Vault manages access using (mostly) short-lived authenticated tokens-based access to the various API endpoints involved. As such, the token authentication engine is always enabled at the root namespace.

Other authentication engines in Vault require some source of trusted identity metadata to integrate with to allow for non-repudiation in the authentication process. This can be better understood via an example integration.

If you were to integrate with an internal GitLab cluster for authentication you will need to configure the trusted JWKS URL to validate JWT tokens against. Then for each role defined on the auth mount you have created you would configure the allowed JWT claims that Vault would need to validate for in the authentication process. These immutable claims assert various bits of pipeline data that we can use to validate that the running pipeline JWT token used to authenticate with Vault are from the source project or project group we have defined.

A simpler auth method like userpass or approle use static credentials as a means of validating the requesting client is valid. For these reasons I highly recommend against using them despite their widespread usage in published Vault configuration examples.

Now that you know more about the Vault landscape lets discuss some best practices when configuring Vault for your organization.

Assign Policies to Entity Groups instead of Roles

It can be easy to gloss over Vault entity groups when learning about this powerful secrets platform. This is largely because entity groups appear to be simply another abstraction layer. Additionally, ***examples in the Vault documentation do not employ entity groups for policy assignments at all***. Most Vault guides and examples will have the reader directly assign some manually constructed policy to specific Vault authentication engine role.
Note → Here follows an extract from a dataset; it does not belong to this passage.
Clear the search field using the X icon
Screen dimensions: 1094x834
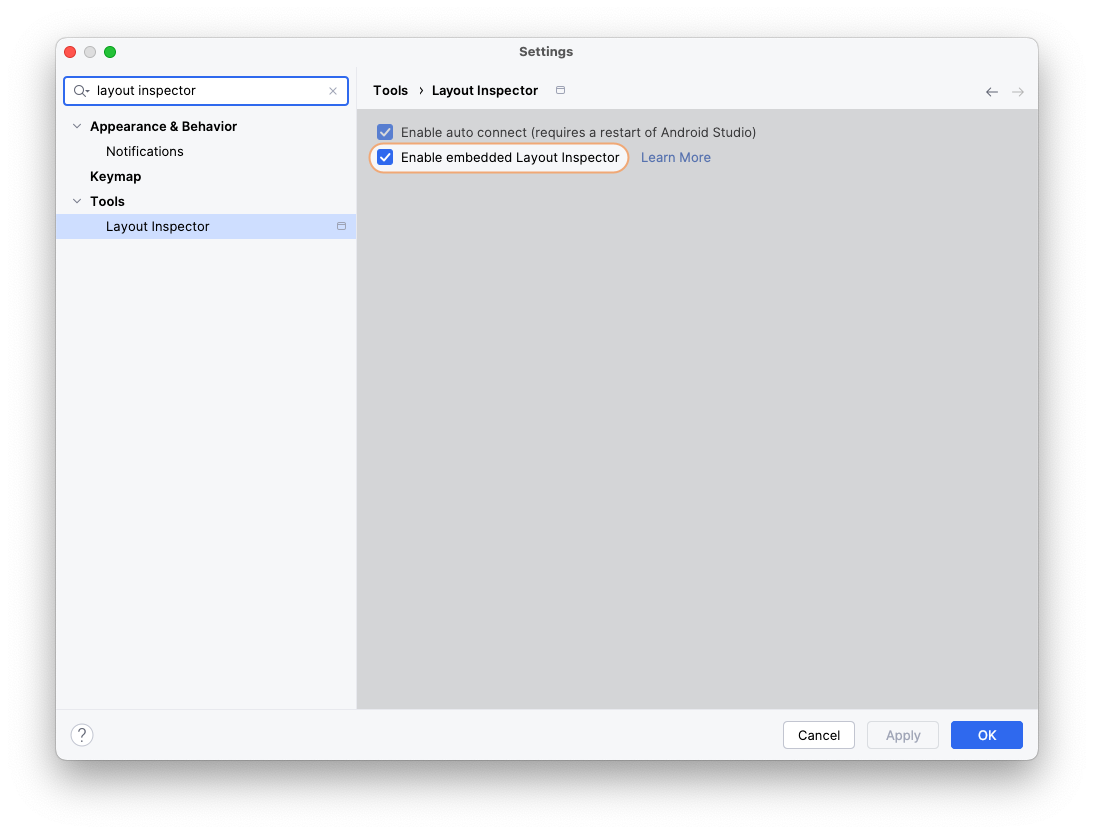coord(333,90)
This approach works very well within the scope of a single authentication mount for a single team or for light examples. But this also tightly couples the policy assignment with the vault role.

TIP: What are your current policy assignments? Simple, look up info on your token (`vault token lookup`). Policies that were directly inferred from a role assignment show under the `policies` attribute, those assigned via entity groups are listed in the `identity_policies` attribute.

You may start to believe that simply assigning your Vault policies to your Vault roles is 'good enough'. But nothing could be further from the truth!

Multiple authentication mounts can be used by the same identity to gain access to Vault secret engines. If you follow the role based policy assignments then you will be forced to configure each individual role with the applicable policies. This ultimately does not scale well and will lead you down a path of frustration. Entity groups solve this problem by giving you a single place to manage policies. The following workflows exhibit the differences between these two approaches.

Use Multi-part Mount Path Prefixes

This last best practice seems pretty straight forward but be cognizant that whatever auth or secret mounts you are currently defining may not be the last ones you will ever need for that kind of mount.

For example, if you are adding a new Kubernetes cluster for native integration and create it in the mount path of /kube you are essentially shooting yourself in the foot. This cluster will get integrated but now you can never have another cluster configured in this vault instance with that prefix. It is far more flexible to create multi-part mount prefixes for both your policies and for future integrations.

Ask yourself; Do you know that it will be the last one? Will you need to carve out future clusters both in the cloud and on premise? Are there multiple teams that own the clusters? These kinds of questions should be asked for all of your Vault integrations.

I typically like to have the first path prefix for mounts be the type of mount, then a qualifier for either environment or team or location, then the target. In the Kubernetes cluster example you might end up with your first auth mount as /kube/onprem/cluster1

Hopefully your Vault journey is a bit smoother with this information. Vault is a very versatile secrets management platform that may take some time to design correctly but I promise it is well worth the effort when you do.